Topically, “Spinning My Wheels” expresses a desire to break free from the routine and the mundane. In “Run It,” James sings about emotional cleansing or in his words, “the desire to disappear and turn back into water." Similarly in the convivial “Welcome Home,” James sings, “All the colors on the leaves/All the love that comes to me/ Open arms are saying to me/Welcome home. Send bad habits on their way/Let a new year start today/Open arms are saying to me/Welcome home.”

Conversely, James addresses his frustrations about his inability to be accepting of the love offered to him in “Beautiful Love (Wasn’t Enough).” “Magic Bullet” is a response to all of the ills plaguing society today. In it, James sings: "Ain’t no magic bullet, come from magic shell/No other way to put it, far as I can tell/Ain’t no way to solve a problem of the streets/With an itchy trigger finger/Servant of disease.”
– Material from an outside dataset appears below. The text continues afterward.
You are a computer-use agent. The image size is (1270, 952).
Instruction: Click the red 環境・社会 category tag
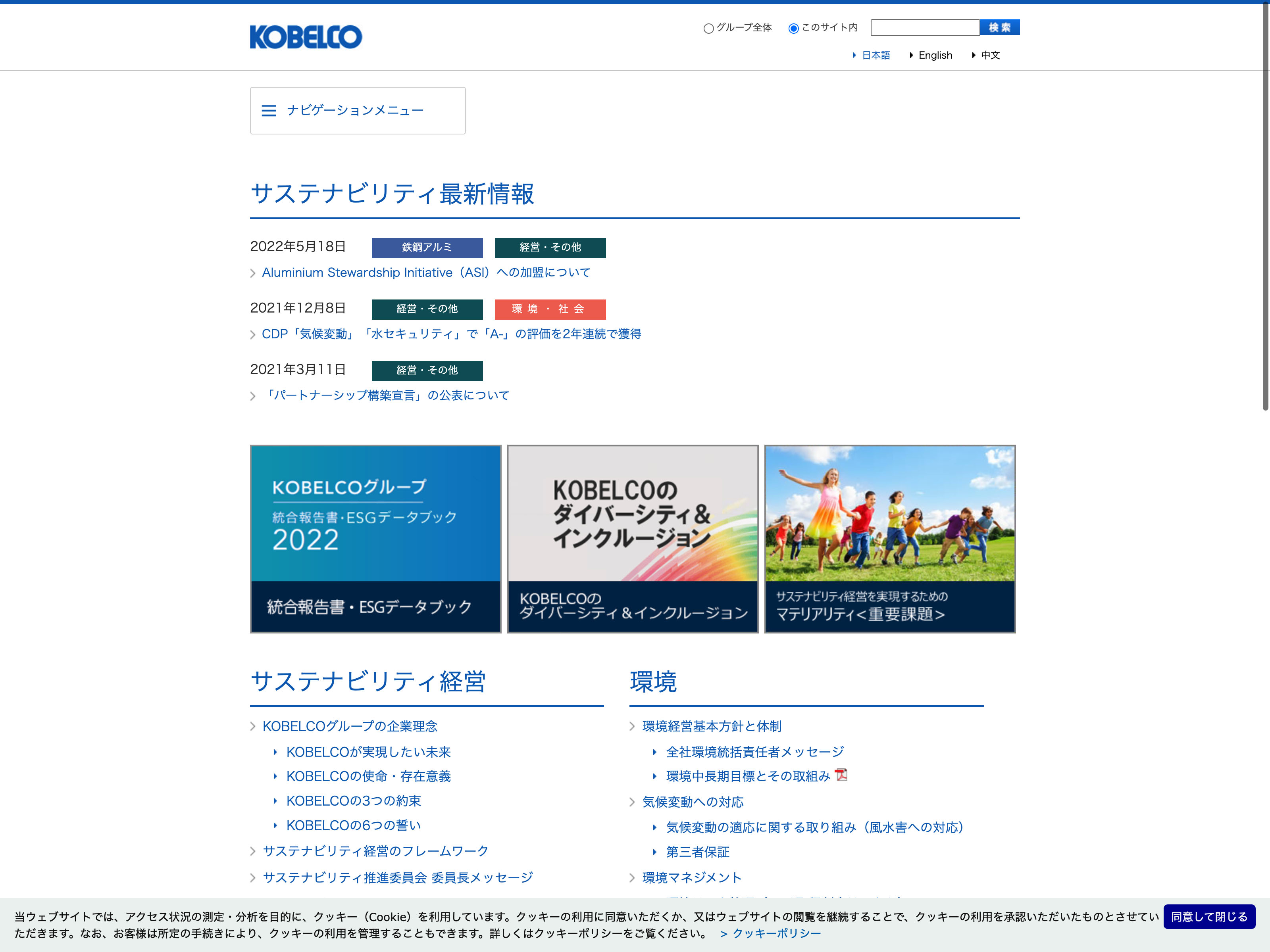coord(549,309)
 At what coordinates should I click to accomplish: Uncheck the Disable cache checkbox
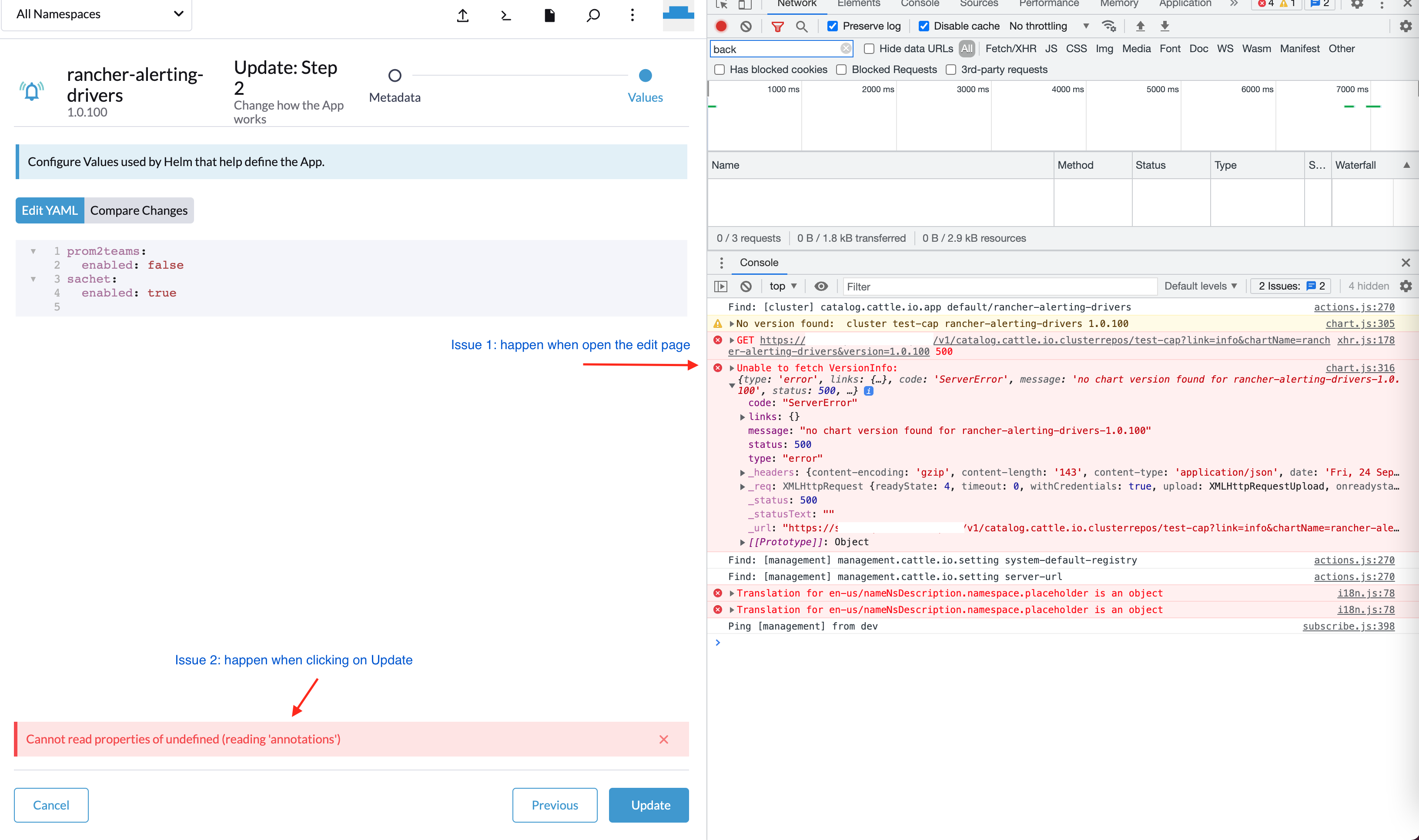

The Waterfall II concludes encouragingly with “The First Time,” a song that radiates renewal and rejuvenation. As has been the case for the past 16 years, My Morning Jacket features lead vocalist and guitarist James, bassist Tom Blankenship, drummer Patrick Hallahan, guitarist and vocalist Carl Broemel, and keyboardist and vocalist Bo Koster; with James and Blankenship being the two remaining members from the original lineup that came together in 1998. The Waterfall II was produced by James, who wrote all of the album’s songs, and Tucker Martine. The Waterfall II will be available on CD and LP on August 28. 

At no time does The Waterfall II feel like an album rehashing old moods and sentiments. Heartbreak, recovery, pain and healing all come through on the new album, but they are themes My Morning Jacket examines in a different light then when they were first revealed five years ago on The Waterfall.